:: Request 1 ::
Reproduce the notebook excerpt on RUL prognosis from "# RUL prognosis" to "different clien requensts/expectations.", keeping every character as it appears.
============================================================
In [None]:
# imports

from IPython.display import Image
import pandas as pd
import numpy as np
import itertools

import matplotlib.pyplot  as plt
%matplotlib inline
plt.rcParams['figure.autolayout'] = False
plt.rcParams['figure.figsize'] = 8, 5
plt.rcParams['axes.labelsize'] = 15
plt.rcParams['axes.titlesize'] = 18
plt.rcParams['font.size'] = 13
plt.rcParams['lines.linewidth'] = 2.0
plt.rcParams['lines.markersize'] = 8
plt.rcParams['legend.fontsize'] = 14

# RUL prognosis approaches: Discussion

After reading some papers, I think the ways to go could be the following:

1. Although the challenge requests for RUL prediction, the problem could be tackled as a multiclass classification: Healthy engine, degradation phase, engine failure. This could be a reasonable approach for condition based maintenance since this would allow to schedule maintenance when the engine is already in the degradation phase. Also, tuning the class thresholds may be useful to adapt the algorithm to different clien requensts/expectations.
============================================================
:: Request 2 ::
Convert the records, from their first line to the line with "should pyautogui.click(x=35, y=227)." (both included), into a Markdown table with the columns Row and Line. Number each row and omit blank lines.

:: Supplied data ::
============================================================
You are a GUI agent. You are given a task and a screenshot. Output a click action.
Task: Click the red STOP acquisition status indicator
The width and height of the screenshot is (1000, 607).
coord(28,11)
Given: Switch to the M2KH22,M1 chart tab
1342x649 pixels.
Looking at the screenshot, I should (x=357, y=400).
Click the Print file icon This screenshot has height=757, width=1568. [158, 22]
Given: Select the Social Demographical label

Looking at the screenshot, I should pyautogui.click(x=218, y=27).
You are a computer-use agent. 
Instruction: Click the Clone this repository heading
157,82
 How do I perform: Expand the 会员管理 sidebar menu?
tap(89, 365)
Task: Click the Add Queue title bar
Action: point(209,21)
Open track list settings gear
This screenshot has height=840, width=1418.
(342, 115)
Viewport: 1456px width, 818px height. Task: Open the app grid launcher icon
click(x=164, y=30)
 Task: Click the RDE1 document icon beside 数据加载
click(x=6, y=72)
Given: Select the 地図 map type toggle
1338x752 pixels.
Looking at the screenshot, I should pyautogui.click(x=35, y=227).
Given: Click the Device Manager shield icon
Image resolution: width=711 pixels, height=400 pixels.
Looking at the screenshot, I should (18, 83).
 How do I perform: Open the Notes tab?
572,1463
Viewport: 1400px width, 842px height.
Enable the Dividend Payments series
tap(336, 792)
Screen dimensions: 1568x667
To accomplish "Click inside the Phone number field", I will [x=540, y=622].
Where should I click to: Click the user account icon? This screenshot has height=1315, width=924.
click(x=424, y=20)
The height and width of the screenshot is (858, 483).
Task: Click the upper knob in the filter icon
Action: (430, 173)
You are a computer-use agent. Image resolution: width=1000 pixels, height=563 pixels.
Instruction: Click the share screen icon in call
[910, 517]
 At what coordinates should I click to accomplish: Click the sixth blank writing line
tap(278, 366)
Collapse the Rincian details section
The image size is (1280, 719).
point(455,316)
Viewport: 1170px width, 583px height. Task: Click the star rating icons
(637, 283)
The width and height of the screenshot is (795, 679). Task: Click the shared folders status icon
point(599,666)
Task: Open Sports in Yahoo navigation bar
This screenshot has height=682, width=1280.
============================================================
:: Exercise output 1 ::
# RUL prognosis approaches: Discussion

After reading some papers, I think the ways to go could be the following:

1. Although the challenge requests for RUL prediction, the problem could be tackled as a multiclass classification: Healthy engine, degradation phase, engine failure. This could be a reasonable approach for condition based maintenance since this would allow to schedule maintenance when the engine is already in the degradation phase. Also, tuning the class thresholds may be useful to adapt the algorithm to different clien requensts/expectations.

:: Exercise output 2 ::
| Row | Line |
|---|---|
| 1 | You are a GUI agent. You are given a task and a screenshot. Output a click action. |
| 2 | Task: Click the red STOP acquisition status indicator |
| 3 | The width and height of the screenshot is (1000, 607). |
| 4 | coord(28,11) |
| 5 | Given: Switch to the M2KH22,M1 chart tab |
| 6 | 1342x649 pixels. |
| 7 | Looking at the screenshot, I should (x=357, y=400). |
| 8 | Click the Print file icon This screenshot has height=757, width=1568. [158, 22] |
| 9 | Given: Select the Social Demographical label |
| 10 | Looking at the screenshot, I should pyautogui.click(x=218, y=27). |
| 11 | You are a computer-use agent.  |
| 12 | Instruction: Click the Clone this repository heading |
| 13 | 157,82 |
| 14 |  How do I perform: Expand the 会员管理 sidebar menu? |
| 15 | tap(89, 365) |
| 16 | Task: Click the Add Queue title bar |
| 17 | Action: point(209,21) |
| 18 | Open track list settings gear |
| 19 | This screenshot has height=840, width=1418. |
| 20 | (342, 115) |
| 21 | Viewport: 1456px width, 818px height. Task: Open the app grid launcher icon |
| 22 | click(x=164, y=30) |
| 23 |  Task: Click the RDE1 document icon beside 数据加载 |
| 24 | click(x=6, y=72) |
| 25 | Given: Select the 地図 map type toggle |
| 26 | 1338x752 pixels. |
| 27 | Looking at the screenshot, I should pyautogui.click(x=35, y=227). |